将棋の第80期順位戦A級の最終9回戦が3日午前9時、静岡市「浮月楼」で一斉に行われた。

すでに来期は1クラス下のB級1組への降級が決まっている羽生善治九段(51)は広瀬章人八段(35)に敗れ、2勝7敗でリーグを終えた。勝った広瀬は5勝4敗となった。

角換わりから後手の羽生は積極的に踏み込んだが、しっかり玉を囲った相手陣を攻めあぐねた。最後は、2018年(平30)12月の竜王戦でタイトルを奪われ、91年以来、27年ぶりの無冠に追い込まれた広瀬に屈した。

「ちょっとどうやっていいか分からなかった。細かいところでミスがあったような気がします」と対局を振り返った。今期についても、「やはり細かいところの判断が良くなかった」と反省した。

93年に羽生はB級1組からA級へと昇級すると、1期で名人戦挑戦権を獲得。50歳で名人戦防衛戦を迎えた故米長邦雄永世棋聖を4勝2敗で下し、初の名人を獲得した。名人獲得通算9期も含め、29期連続で在籍してきた、名人戦挑戦者を争うトップのA級から陥落する。

「今期の将棋をしっかり総括しないといけないと思いました」とだけ話し、今後の進退については明らかにしなかった。

A級から陥落した歴代名人のうち、22期連続で在籍した米長や、26期連続で在籍の森内俊之九段(51)は順位戦には参加しないフリークラスの道を選び、名人への道を断念した。

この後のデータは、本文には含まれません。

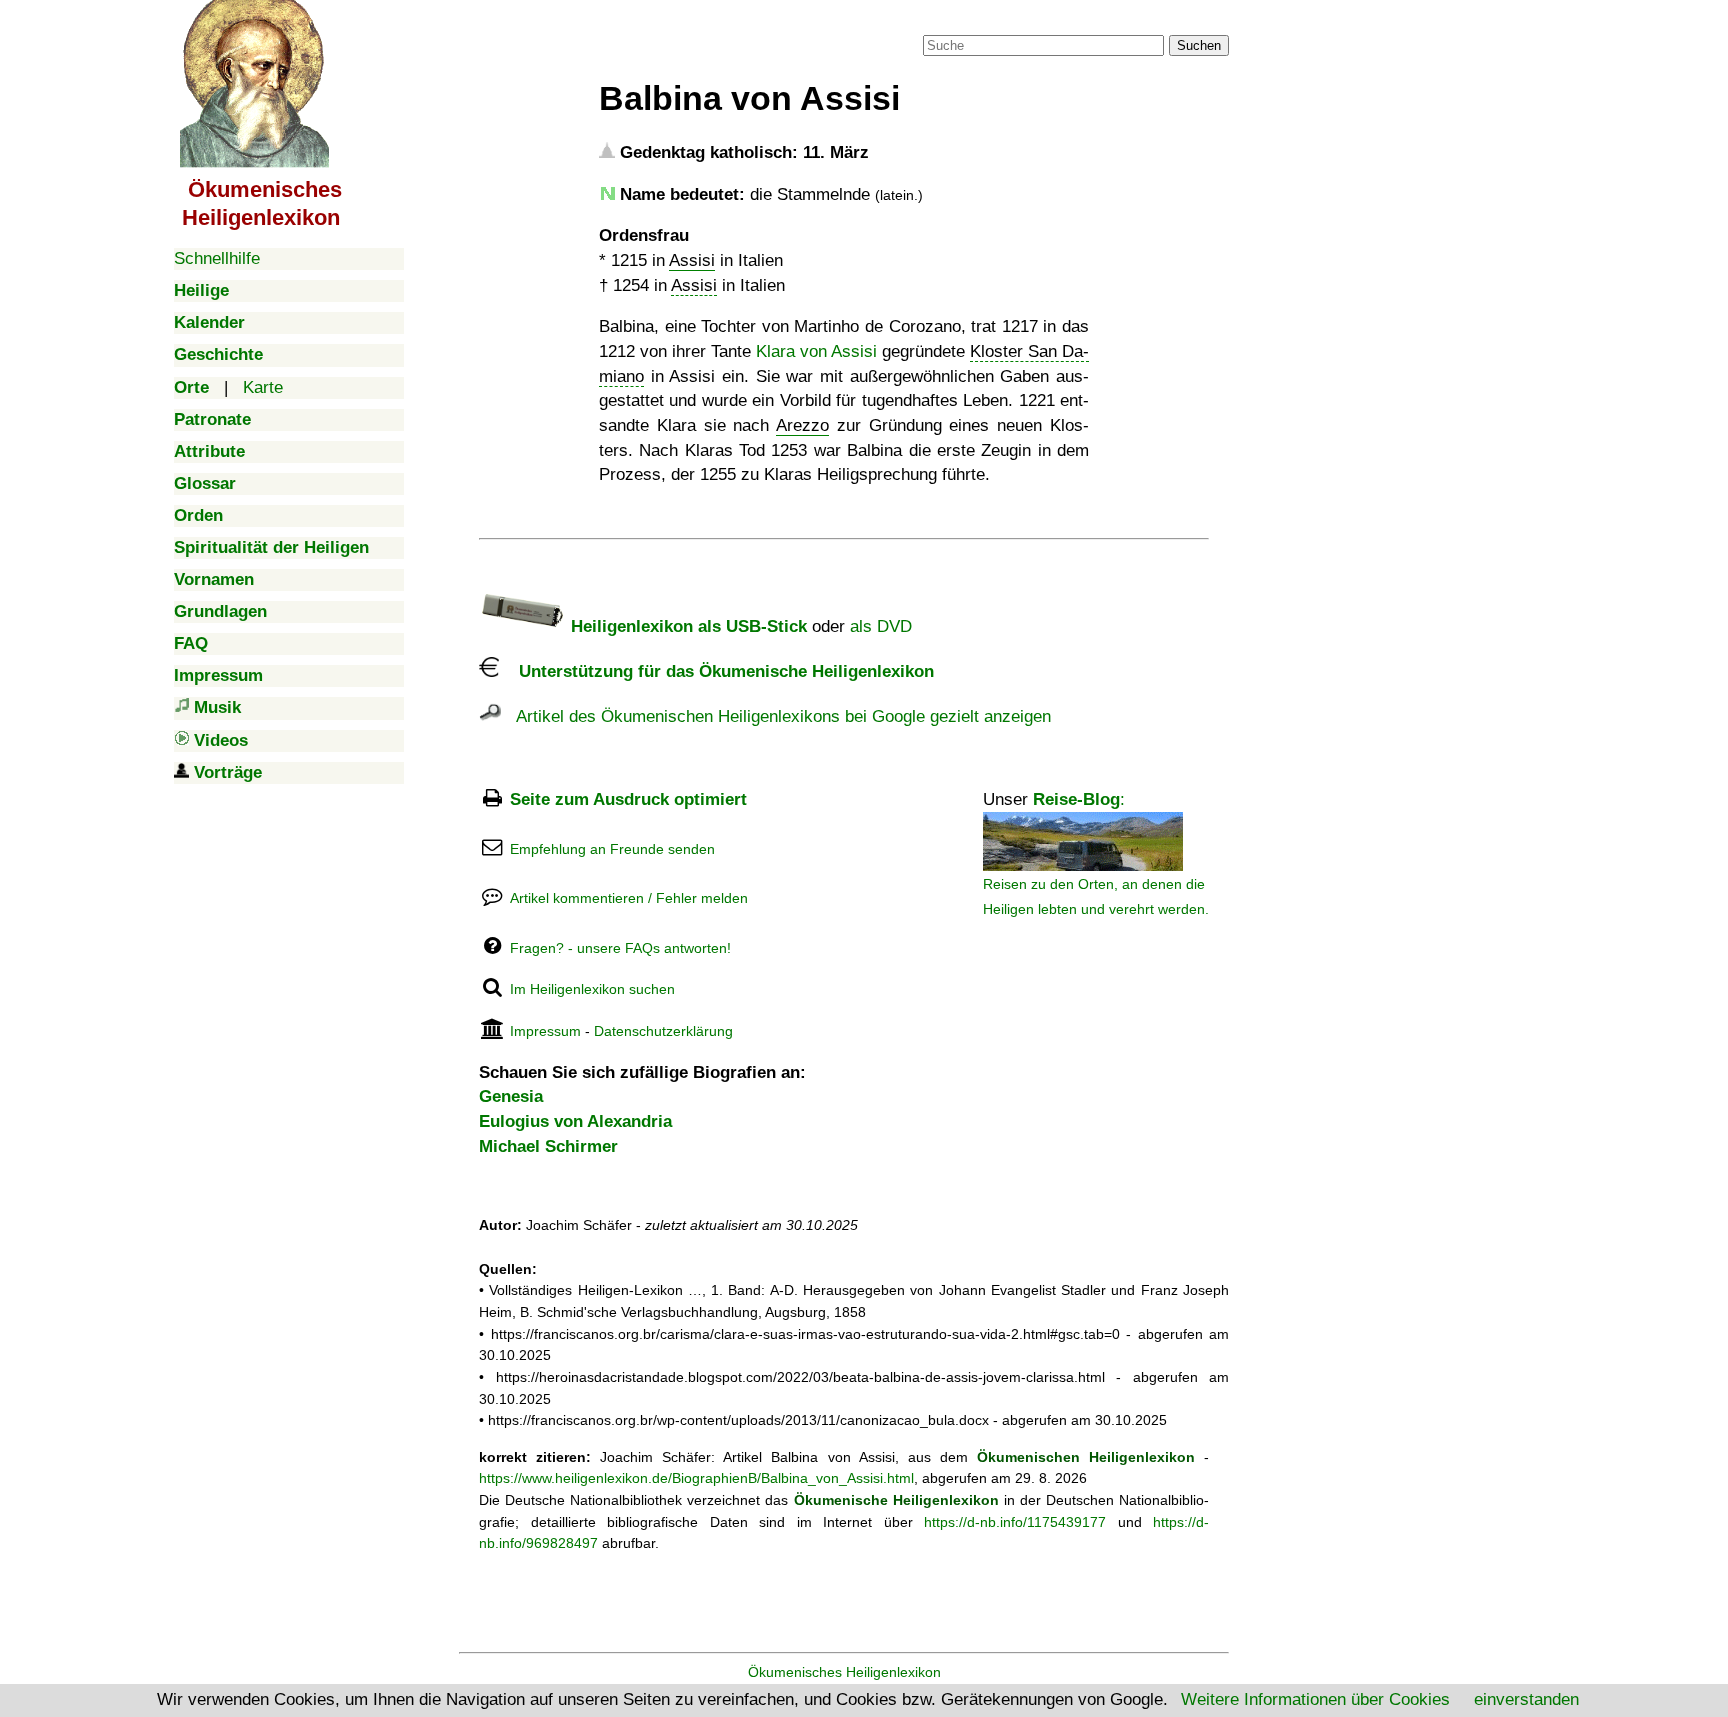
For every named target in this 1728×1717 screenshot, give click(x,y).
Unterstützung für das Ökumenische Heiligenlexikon (716, 671)
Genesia (511, 1096)
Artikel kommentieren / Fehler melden (629, 898)
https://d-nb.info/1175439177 (1015, 1522)
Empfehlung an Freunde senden (612, 849)
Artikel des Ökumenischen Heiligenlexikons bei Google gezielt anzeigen (776, 716)
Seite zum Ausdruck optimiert (628, 799)
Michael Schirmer (548, 1146)
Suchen (1199, 45)
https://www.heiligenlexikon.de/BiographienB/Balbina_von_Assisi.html (696, 1478)
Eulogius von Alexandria (575, 1121)
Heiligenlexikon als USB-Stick (686, 626)
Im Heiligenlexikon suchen (592, 989)
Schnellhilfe (217, 258)
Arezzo (802, 425)
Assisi (692, 260)
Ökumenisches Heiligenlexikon (844, 1672)
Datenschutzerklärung (663, 1031)
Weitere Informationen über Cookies (1315, 1699)
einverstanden (1526, 1699)
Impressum (545, 1031)
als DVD (881, 626)
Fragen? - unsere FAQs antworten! (620, 948)
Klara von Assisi (816, 351)
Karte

一方、76期にA級から陥落した渡辺明名人(棋王=37)は、77期にB級1組を12戦全勝としてA級に復帰した。それだけではなく、78期は9連勝で名人戦に初挑戦すると、時の豊島将之名人(現九段=31)から奪取。前期は斎藤慎太郎八段(28)の挑戦を4勝1敗で退け、初防衛を果たした。

ほかにも、83年に21歳2カ月の史上最年少名人となった谷川浩司九段(59)や、今期B級2組で8勝2敗としてB級1組昇級を決めた丸山忠久九段(51)のように、A級から陥落しても順位戦で指し続けている現役棋士もいる。加藤一二三・九段(引退=82)は最下級のC級2組に落ちても指し続けた。

タイトル獲得通算99期の羽生がどんな道を選ぶのか、注目される。